From the data below, retype exactly the lines starting with the one that contains "Syarat Kredit (627, 1746)" and ending with the one that contains "Kontak Kami (625, 1791)", both included.

### Data
::::::::::

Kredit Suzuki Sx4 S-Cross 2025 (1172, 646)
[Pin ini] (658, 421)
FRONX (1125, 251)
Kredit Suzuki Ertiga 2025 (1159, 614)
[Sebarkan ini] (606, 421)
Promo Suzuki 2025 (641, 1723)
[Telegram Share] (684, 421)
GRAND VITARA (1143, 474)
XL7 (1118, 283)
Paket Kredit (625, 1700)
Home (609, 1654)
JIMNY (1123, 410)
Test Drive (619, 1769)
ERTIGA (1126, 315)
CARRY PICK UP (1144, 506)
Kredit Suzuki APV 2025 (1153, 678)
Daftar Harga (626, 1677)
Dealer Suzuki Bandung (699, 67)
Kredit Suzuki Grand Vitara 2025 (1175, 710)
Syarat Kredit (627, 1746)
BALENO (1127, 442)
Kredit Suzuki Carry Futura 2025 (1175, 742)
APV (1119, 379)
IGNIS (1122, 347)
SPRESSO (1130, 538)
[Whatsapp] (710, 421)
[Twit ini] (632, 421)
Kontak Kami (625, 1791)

::::::::::

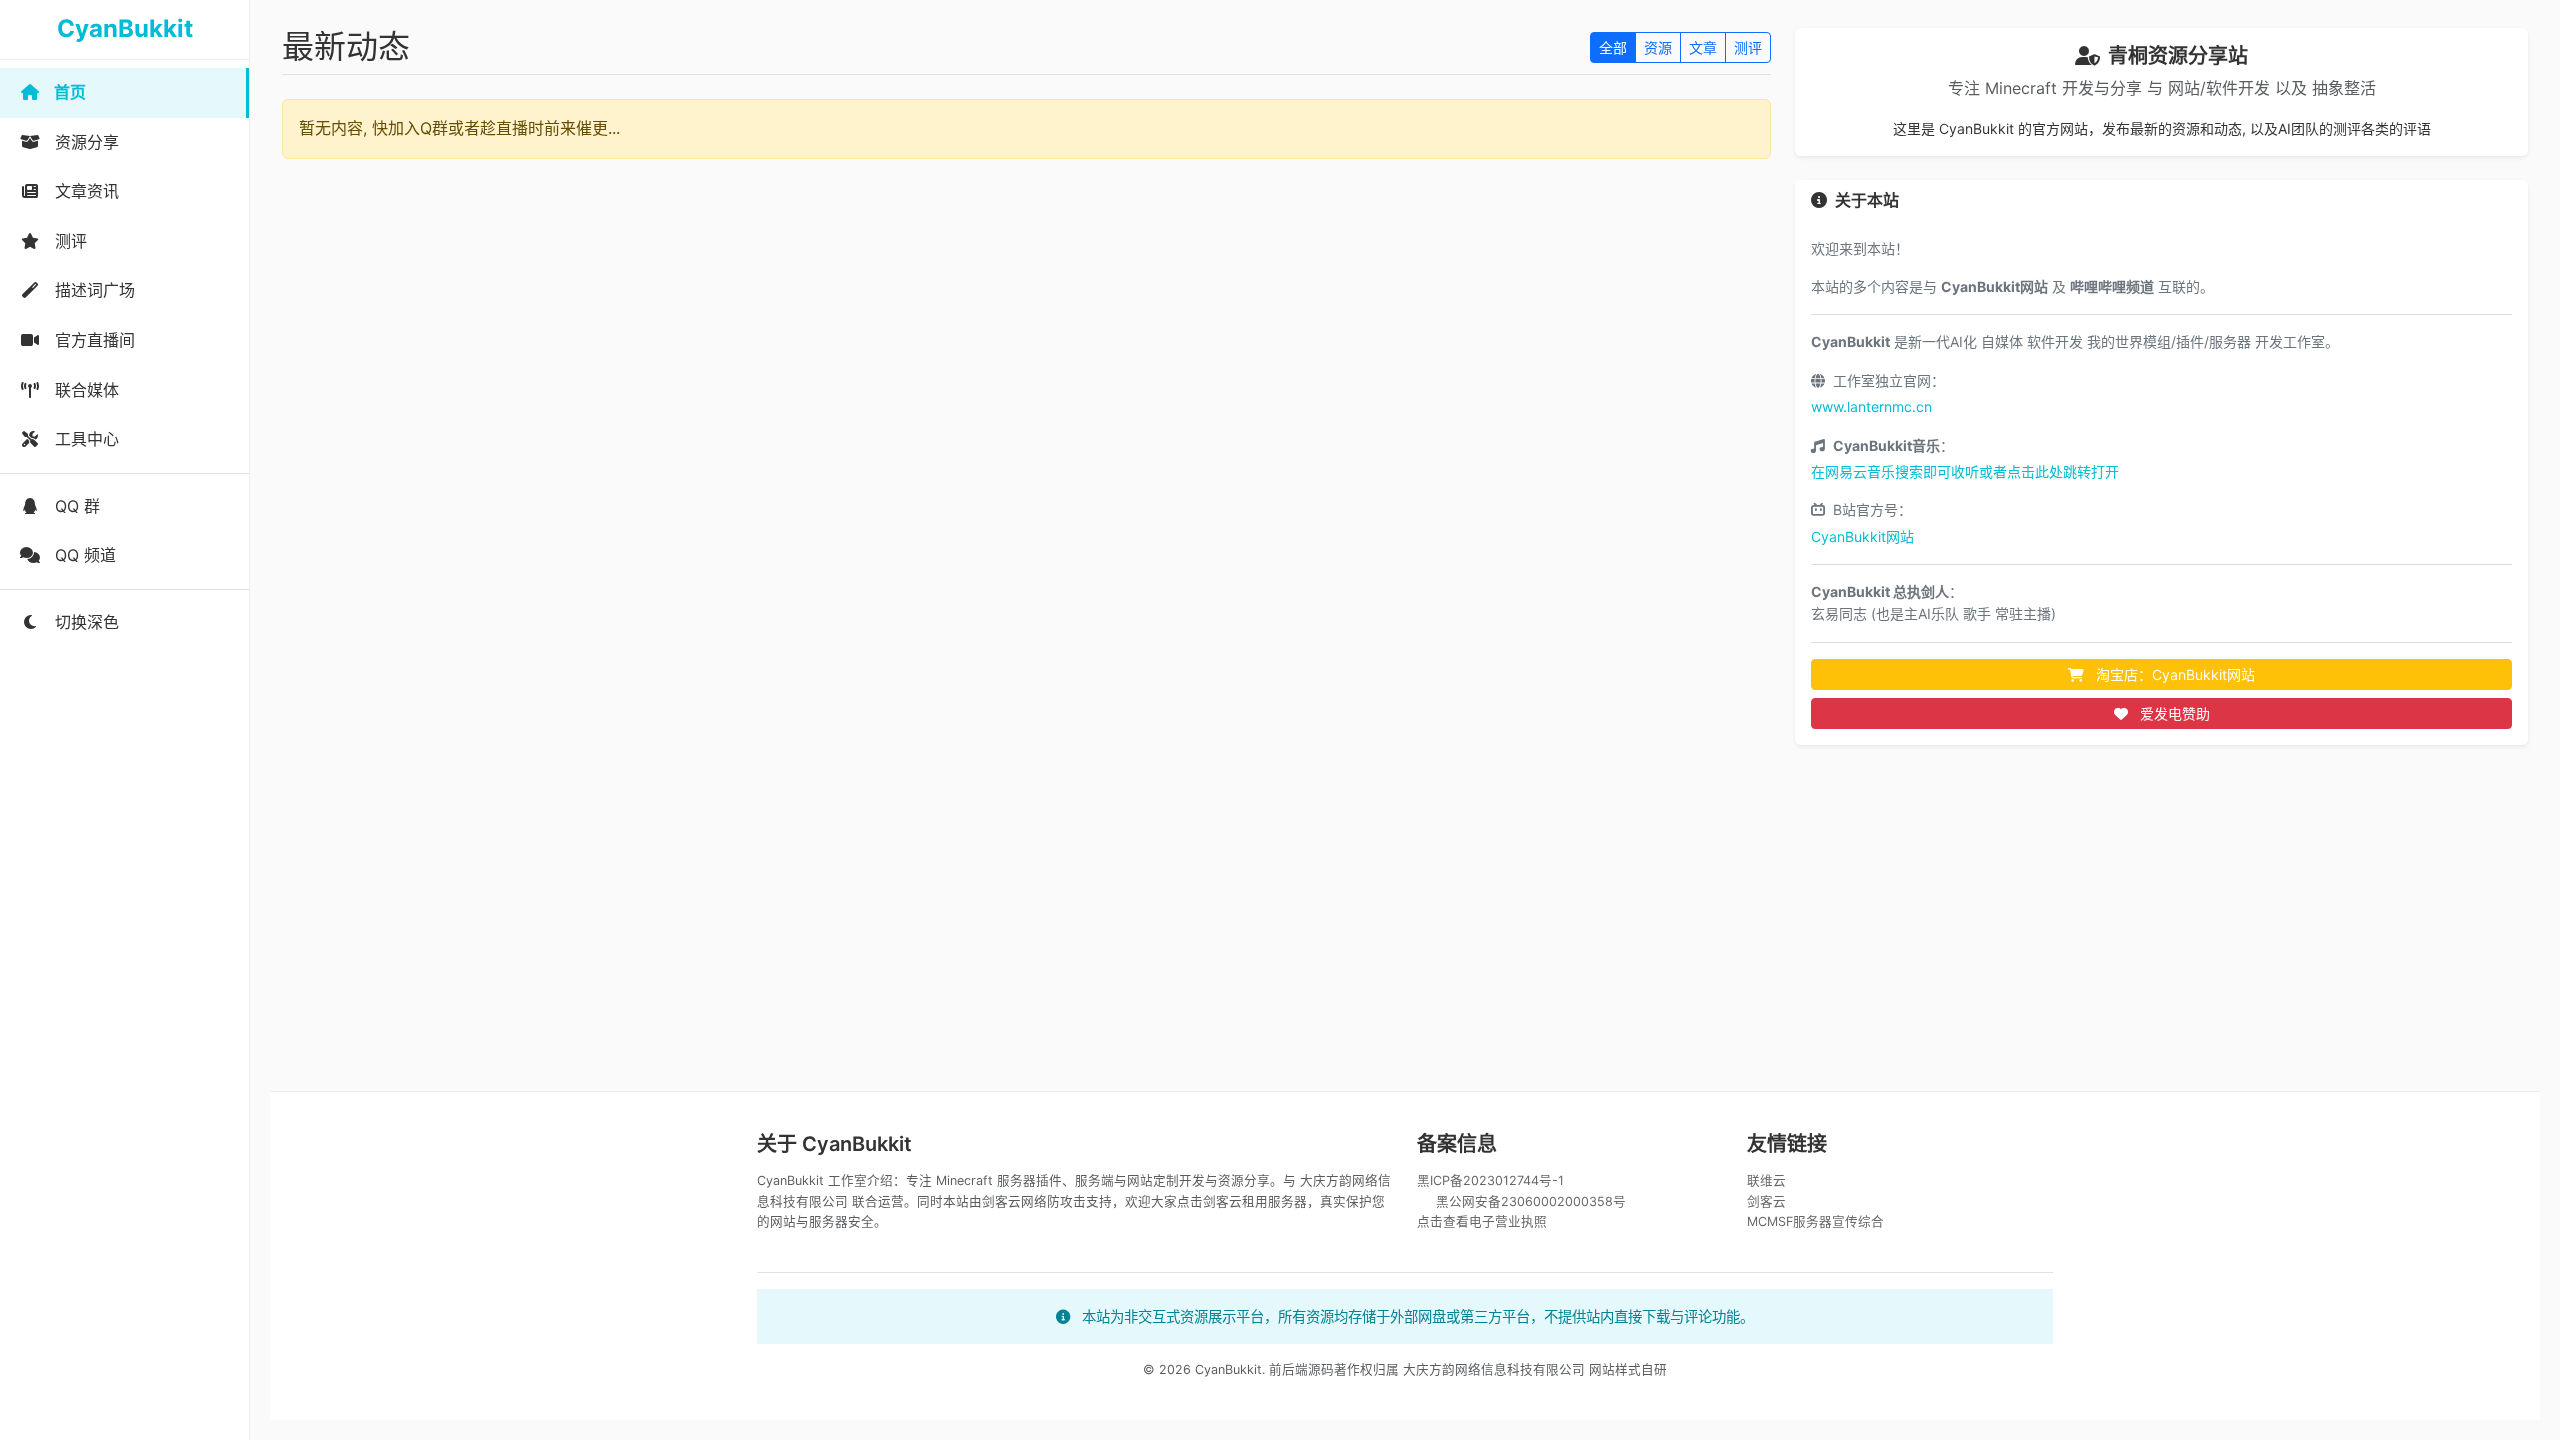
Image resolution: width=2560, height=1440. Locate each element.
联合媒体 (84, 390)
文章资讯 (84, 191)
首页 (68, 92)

::::::::::

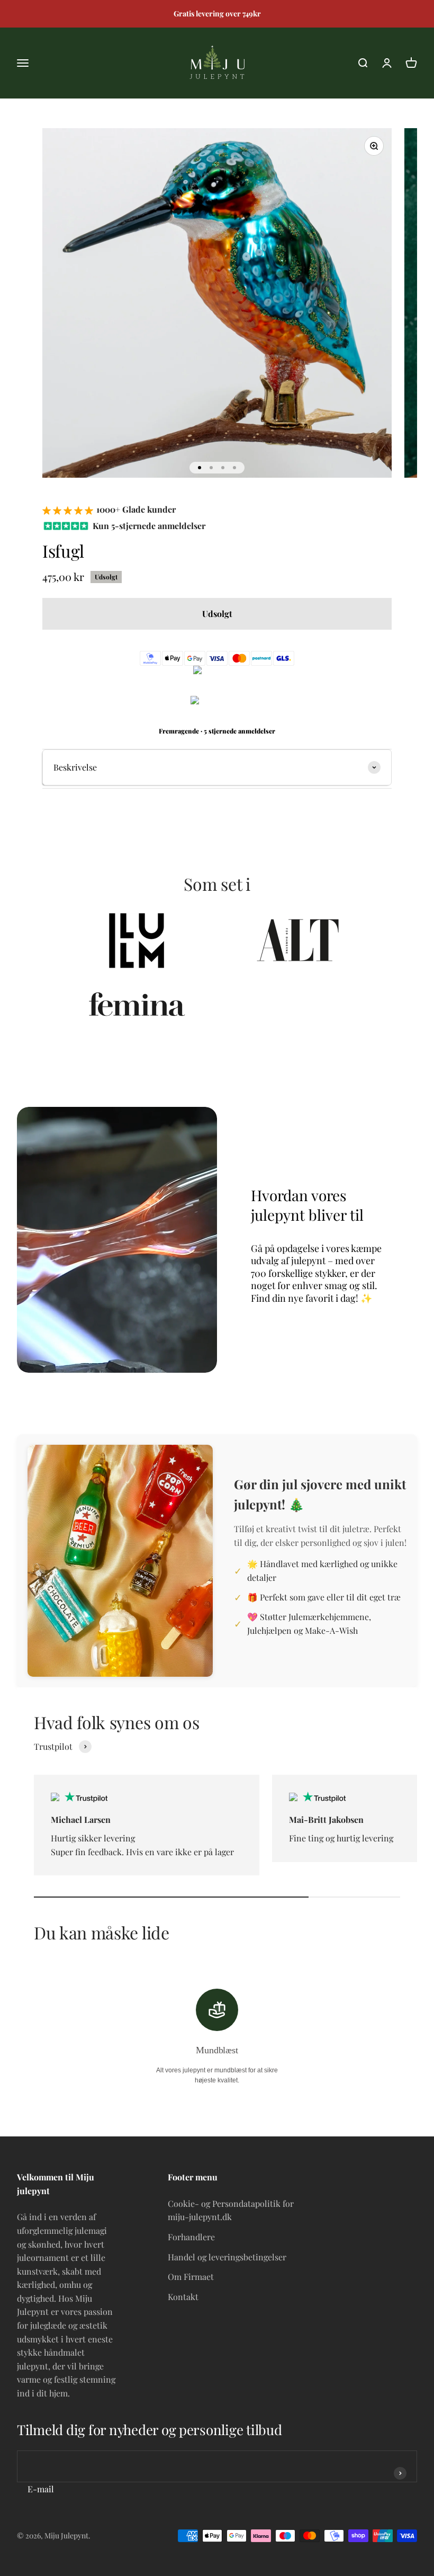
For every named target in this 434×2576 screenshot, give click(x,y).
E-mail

::::::::::

### Completed task
Syarat Kredit (627, 1746)
BALENO (1127, 442)
Kredit Suzuki Carry Futura 2025 (1175, 742)
APV (1119, 379)
IGNIS (1122, 347)
SPRESSO (1130, 538)
[Whatsapp] (710, 421)
[Twit ini] (632, 421)
Kontak Kami (625, 1791)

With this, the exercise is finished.